### Exercise description
Copy exactly the lines of the data below that run from the line holding "Task: Select the highlighted" through the line holding "Select the 1,297,000 bid price row", both ends included.

[Stored items from a collection]
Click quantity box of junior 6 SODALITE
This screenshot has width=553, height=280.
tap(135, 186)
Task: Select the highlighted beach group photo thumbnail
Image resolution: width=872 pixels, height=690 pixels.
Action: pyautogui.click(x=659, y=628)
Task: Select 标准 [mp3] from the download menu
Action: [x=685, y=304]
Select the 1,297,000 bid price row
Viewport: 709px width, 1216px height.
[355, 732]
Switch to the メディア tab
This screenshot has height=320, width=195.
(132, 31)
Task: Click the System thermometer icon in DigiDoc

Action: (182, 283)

...

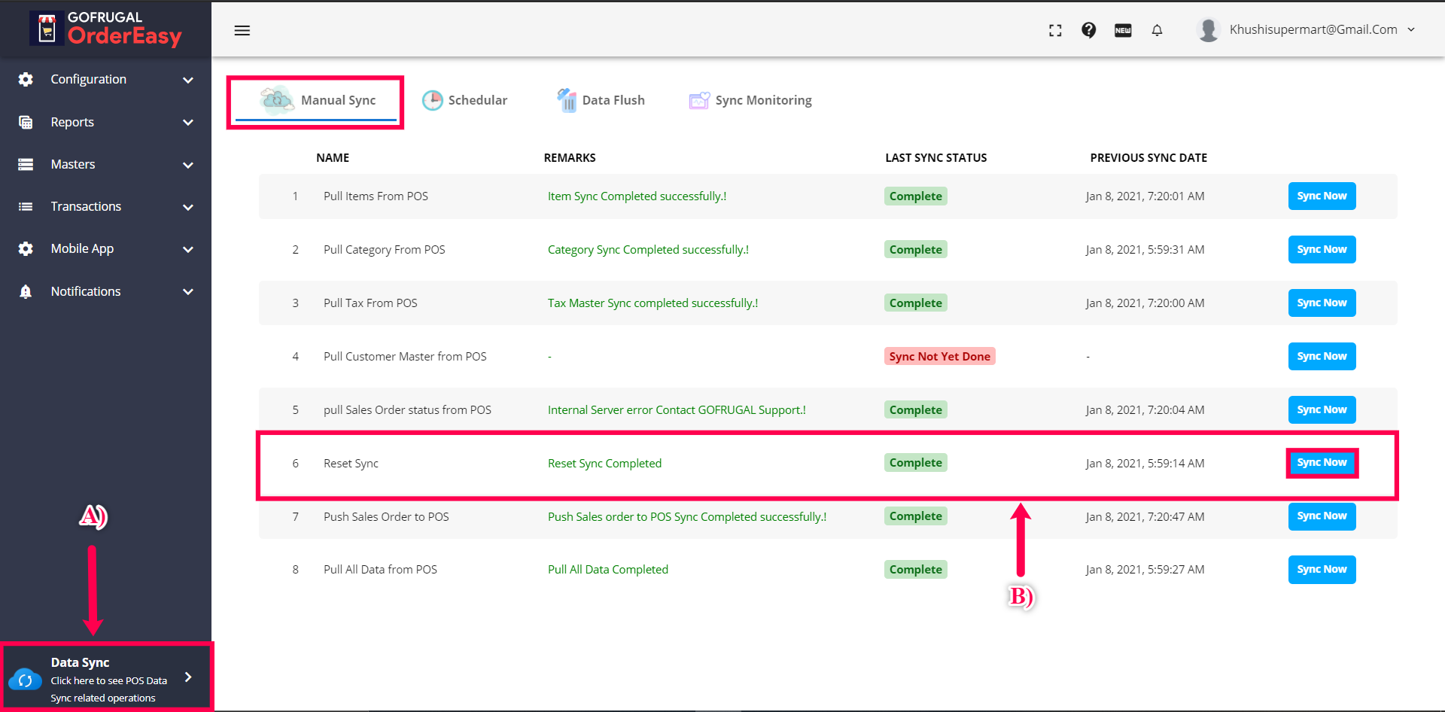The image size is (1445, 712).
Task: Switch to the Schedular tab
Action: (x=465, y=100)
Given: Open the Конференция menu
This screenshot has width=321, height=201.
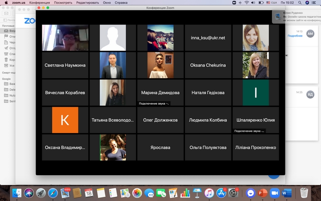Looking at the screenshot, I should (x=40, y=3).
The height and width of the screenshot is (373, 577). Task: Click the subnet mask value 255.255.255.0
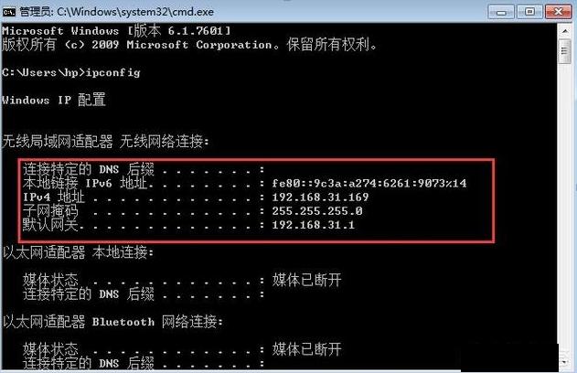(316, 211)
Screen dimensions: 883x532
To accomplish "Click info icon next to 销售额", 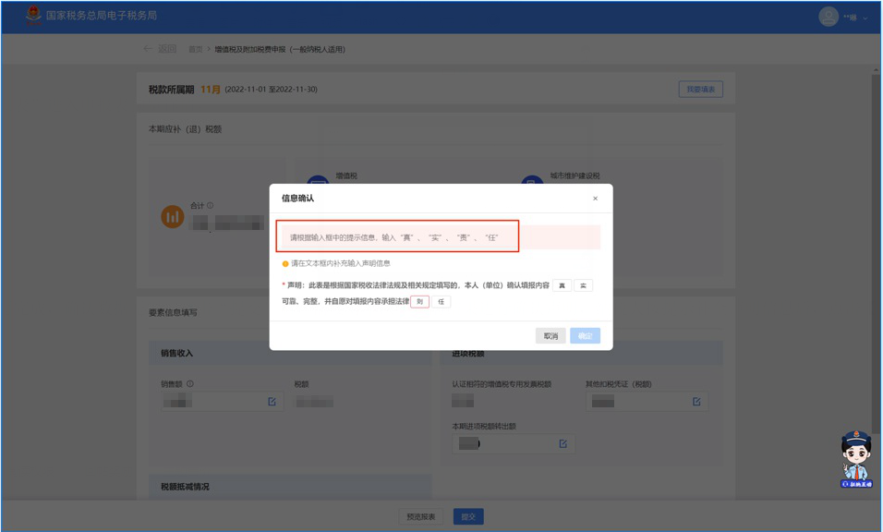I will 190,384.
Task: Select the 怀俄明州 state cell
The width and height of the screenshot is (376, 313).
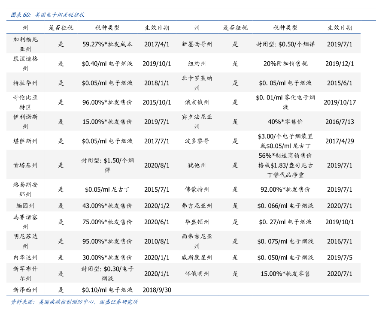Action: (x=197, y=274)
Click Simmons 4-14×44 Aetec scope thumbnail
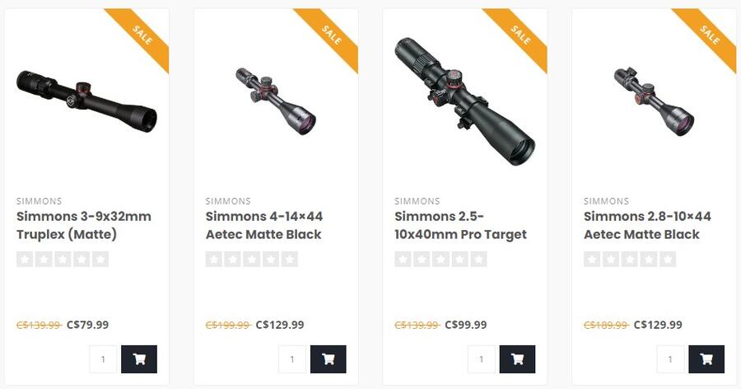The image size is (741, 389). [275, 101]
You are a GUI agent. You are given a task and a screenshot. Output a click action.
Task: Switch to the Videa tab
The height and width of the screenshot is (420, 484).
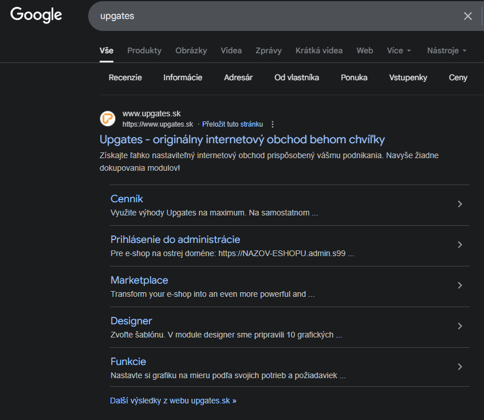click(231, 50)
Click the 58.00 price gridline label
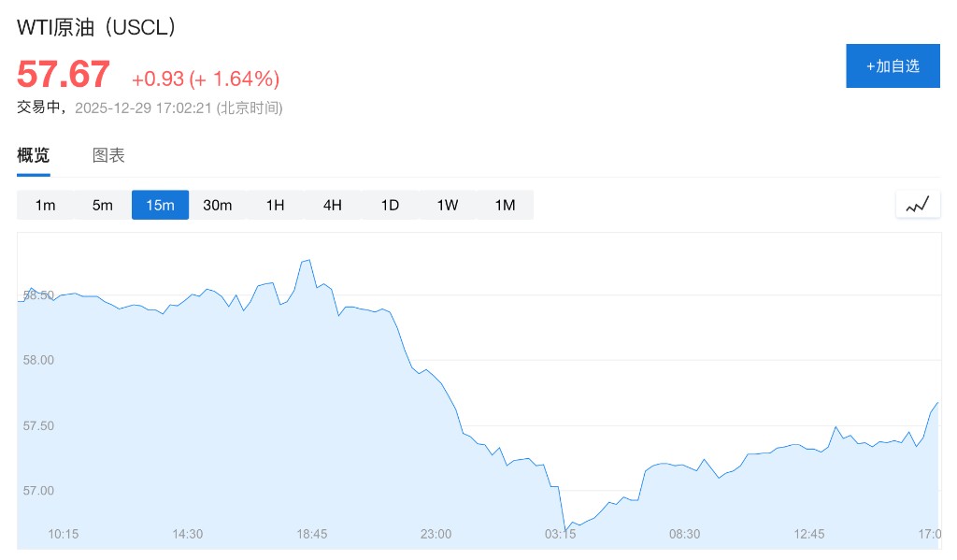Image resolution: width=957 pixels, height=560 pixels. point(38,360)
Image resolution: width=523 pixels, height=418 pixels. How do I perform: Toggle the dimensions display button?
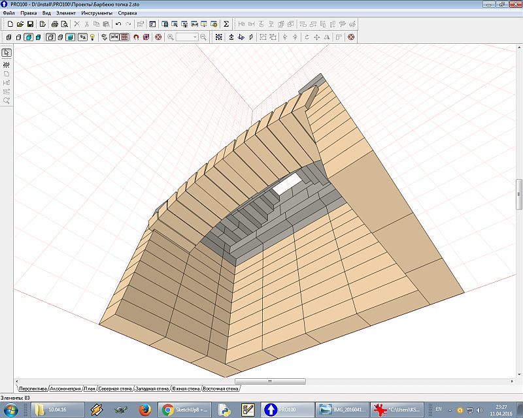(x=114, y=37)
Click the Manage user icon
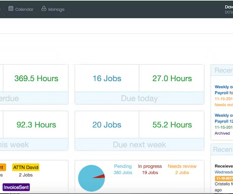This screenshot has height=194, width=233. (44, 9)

### Reply
Task: Select the highlighted beach group photo thumbnail
Image resolution: width=872 pixels, height=690 pixels.
Action: pyautogui.click(x=659, y=628)
Task: Select 标准 [mp3] from the download menu
Action: [x=685, y=304]
Select the 1,297,000 bid price row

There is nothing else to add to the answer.